Selection
+---+
Creditors can file their objections to the relief within seven days of the announcement.


If the court understood from the trustee's evaluations and judge's review that concordat could be successful, it will grant definite relief to the debtor for one year, which can be extended for a further six months.

While definitive relief applies:

  • No proceedings can be carried out against the debtor.
  • Execution proceedings which have already been initiated against the debtor must stop immediately.
  • Provisional seizures cannot be executed against the debtor (including public debts such as Social Security Institution receivables and tax debts).
  • Preliminary injunction cannot be executed against the debtor (including public debts such as Social Security Institution receivables and tax debts).
  • Collection proceedings based on liens can be initiated (or continue), but seizures or auctions cannot be conducted.

However, attachments can be placed based on alimony and employees' receivables.

Interests will cease running for all types of receivables from the date definitive relief is granted, except for receivables secured by pledges. However, execution proceedings, seizures and official sales can be carried out for receivables arising from transactions made with the concordat trustee's permission during the definitive relief period.

Contracts which the debtor is party to and which are instrumental for the debtor's operations cannot be terminated by the counterparty on the basis that the debtor has been declared concordat (Article 296 of the EBL). This provision protects debtors against contract terminations which could otherwise cause their financial and operational collapse.

The debtor should continue to work under the concordat trustee's supervision during the definitive relief period. In principle, this should occur without any limitations on the debtor's operations (Article 297 of the EBL). This is a development on the strict trustee limitations which existed under the bankruptcy postponement mechanism.

However, in some instances the court can impose limitations or remove the debtor's operational authority. In such case, the court can declare the debtor bankrupt if the debtor fails to comply with the trustee's warnings or instructions.

Debtors must obtain the court's permission to establish a pledge, transfer immovables, become surety, or make gratuitous disposals during the definitive relief period. Otherwise, such transactions will be deemed null and void.


The concordat trustee's primary tasks are to:

  • Contribute to completing the concordat project.
  • Oversee the debtor's activities.
  • Hold a ledger of the debtor's presence.
  • Make a valuation of the debtor's existing assets.

The concordat trustee must monitor the debtor's activities on a regular basis and intervene in transactions which are contrary to the interests of creditors. Therefore, the concordat trustee should be equipped with the capabilities and capacity of a general manager.

Creditors can file complaints to the court about decisions by the concordat trustee.


The court forms a committee of creditors (Article 289/4 of the EBL). The committee must be constituted so that creditors with different types of receivables are fairly represented. For instance, in terms of legal qualifications and creditors with pledges, if any. The committee must comprise an uneven number of creditors, maximum seven.

The EBL does not recognise the committee of creditors having authority to make binding decisions. Therefore, the necessity of this institution is open to debate. The committee can only provide its views to the concordat trustee and court, to help raise the voice and interests of creditors.

Only the committee of creditors can ask the court to replace the concordat trustee.


Creditors will be invited to notify their receivables within fifteen days of an announcement made by the concordat trustee. If a creditor fails to notify within this period, they will not be able to participate in the negotiations, nor vote in the concordat project.
+---+
Directives
#1 For each statement, say whether it agrees with the concordat text, and support each yes or no with the deciding words of the text, quoted exactly. (a) The committee of creditors must consist of an uneven number of creditors, no more than seven. (b) Creditors have fifteen days from the announcement to file objections to the relief. (c) Any creditor may ask the court to replace the concordat trustee.
#2 Reproduce without alteration the stretch of the concordat text from "The concordat trustee's primary" through "debtor's existing assets.".
The material that follows comes from a separate source.

Dataset extract
+---+
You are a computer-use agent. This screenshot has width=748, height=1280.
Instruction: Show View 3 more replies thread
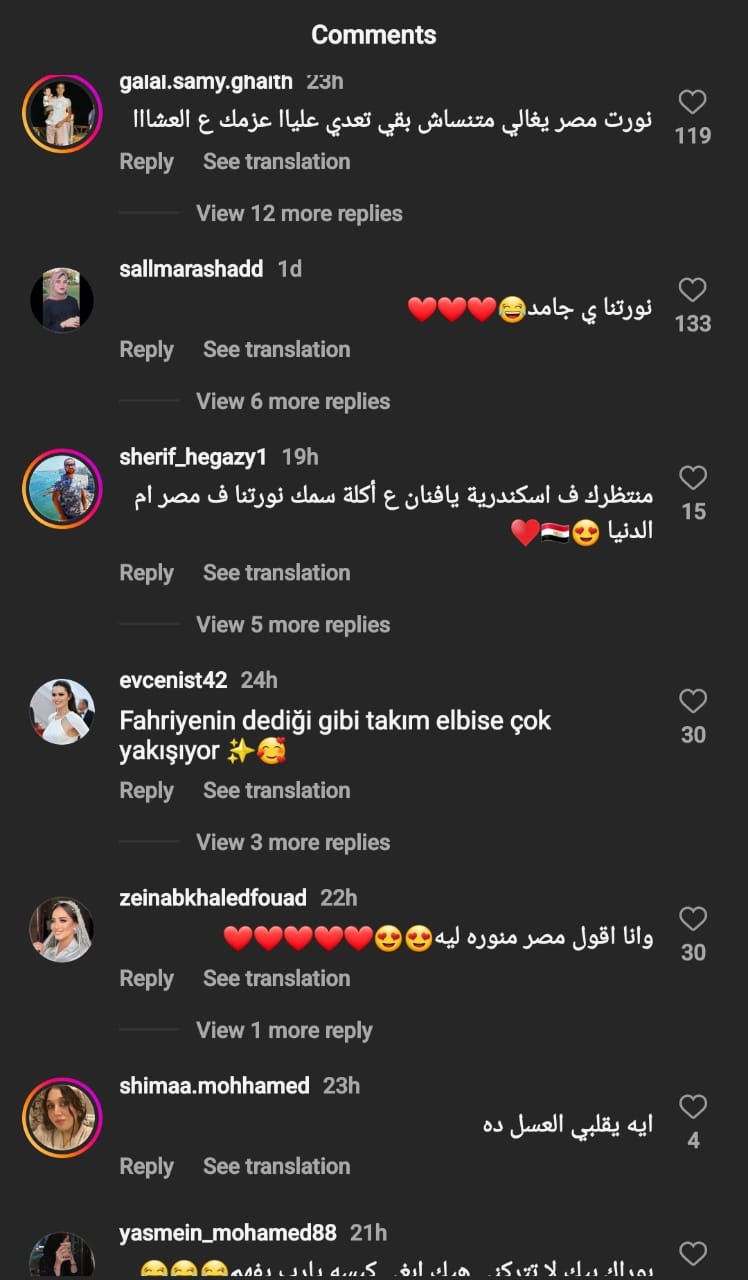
+---+
Exercise answers
#1
(a) Yes: "The committee must comprise an uneven number of creditors, maximum seven."
(b) No: "Creditors can file their objections to the relief within seven days of the announcement."
(c) No: "Only the committee of creditors can ask the court to replace the concordat trustee."

#2
The concordat trustee's primary tasks are to:

  • Contribute to completing the concordat project.
  • Oversee the debtor's activities.
  • Hold a ledger of the debtor's presence.
  • Make a valuation of the debtor's existing assets.